Top of DATASET CONTENT

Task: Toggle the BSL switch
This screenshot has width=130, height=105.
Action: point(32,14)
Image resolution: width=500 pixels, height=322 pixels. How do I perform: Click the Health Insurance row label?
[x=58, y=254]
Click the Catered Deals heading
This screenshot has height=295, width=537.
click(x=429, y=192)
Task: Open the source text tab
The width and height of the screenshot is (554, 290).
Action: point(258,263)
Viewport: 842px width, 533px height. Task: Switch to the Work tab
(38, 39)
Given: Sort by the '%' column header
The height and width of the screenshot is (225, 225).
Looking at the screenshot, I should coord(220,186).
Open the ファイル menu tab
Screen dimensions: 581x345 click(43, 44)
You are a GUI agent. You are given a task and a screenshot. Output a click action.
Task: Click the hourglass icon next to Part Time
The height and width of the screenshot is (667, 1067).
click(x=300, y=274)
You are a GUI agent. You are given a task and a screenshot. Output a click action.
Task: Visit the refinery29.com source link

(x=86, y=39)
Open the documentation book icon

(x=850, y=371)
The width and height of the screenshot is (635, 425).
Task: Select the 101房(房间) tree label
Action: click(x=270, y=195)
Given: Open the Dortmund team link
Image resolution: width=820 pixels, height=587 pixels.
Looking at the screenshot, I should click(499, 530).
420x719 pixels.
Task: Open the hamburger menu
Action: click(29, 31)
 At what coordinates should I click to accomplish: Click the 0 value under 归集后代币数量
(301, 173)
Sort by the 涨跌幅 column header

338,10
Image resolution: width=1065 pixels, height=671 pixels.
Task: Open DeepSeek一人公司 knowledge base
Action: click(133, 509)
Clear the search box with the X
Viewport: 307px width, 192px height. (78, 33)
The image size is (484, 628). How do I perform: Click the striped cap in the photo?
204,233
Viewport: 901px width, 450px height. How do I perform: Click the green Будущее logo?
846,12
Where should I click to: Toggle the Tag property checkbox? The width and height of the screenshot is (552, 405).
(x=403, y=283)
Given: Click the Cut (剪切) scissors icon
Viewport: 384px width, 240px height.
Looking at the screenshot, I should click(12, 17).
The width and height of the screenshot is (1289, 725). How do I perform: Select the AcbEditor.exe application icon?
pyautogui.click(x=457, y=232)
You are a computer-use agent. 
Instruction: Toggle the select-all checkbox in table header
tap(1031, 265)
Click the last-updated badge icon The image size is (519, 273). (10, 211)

Bottom of DATASET CONTENT

* _WORK REQUEST_
Copy out the full set of records precisely, leaving nothing out.

* _TASK OUTPUT_
Task: Toggle the BSL switch
This screenshot has width=130, height=105.
Action: point(32,14)
Image resolution: width=500 pixels, height=322 pixels. How do I perform: Click the Health Insurance row label?
[x=58, y=254]
Click the Catered Deals heading
This screenshot has height=295, width=537.
click(x=429, y=192)
Task: Open the source text tab
The width and height of the screenshot is (554, 290).
Action: point(258,263)
Viewport: 842px width, 533px height. Task: Switch to the Work tab
(38, 39)
Given: Sort by the '%' column header
The height and width of the screenshot is (225, 225).
Looking at the screenshot, I should coord(220,186).
Open the ファイル menu tab
Screen dimensions: 581x345 click(43, 44)
You are a GUI agent. You are given a task and a screenshot. Output a click action.
Task: Click the hourglass icon next to Part Time
The height and width of the screenshot is (667, 1067).
click(x=300, y=274)
You are a GUI agent. You are given a task and a screenshot. Output a click action.
Task: Visit the refinery29.com source link

(x=86, y=39)
Open the documentation book icon

(x=850, y=371)
The width and height of the screenshot is (635, 425).
Task: Select the 101房(房间) tree label
Action: click(x=270, y=195)
Given: Open the Dortmund team link
Image resolution: width=820 pixels, height=587 pixels.
Looking at the screenshot, I should click(499, 530).
420x719 pixels.
Task: Open the hamburger menu
Action: click(29, 31)
 At what coordinates should I click to accomplish: Click the 0 value under 归集后代币数量
(301, 173)
Sort by the 涨跌幅 column header

338,10
Image resolution: width=1065 pixels, height=671 pixels.
Task: Open DeepSeek一人公司 knowledge base
Action: click(133, 509)
Clear the search box with the X
Viewport: 307px width, 192px height. (78, 33)
The image size is (484, 628). How do I perform: Click the striped cap in the photo?
204,233
Viewport: 901px width, 450px height. How do I perform: Click the green Будущее logo?
846,12
Where should I click to: Toggle the Tag property checkbox? The width and height of the screenshot is (552, 405).
(x=403, y=283)
Given: Click the Cut (剪切) scissors icon
Viewport: 384px width, 240px height.
Looking at the screenshot, I should click(12, 17).
The width and height of the screenshot is (1289, 725). How do I perform: Select the AcbEditor.exe application icon?
pyautogui.click(x=457, y=232)
You are a computer-use agent. 
Instruction: Toggle the select-all checkbox in table header
tap(1031, 265)
Click the last-updated badge icon The image size is (519, 273). (10, 211)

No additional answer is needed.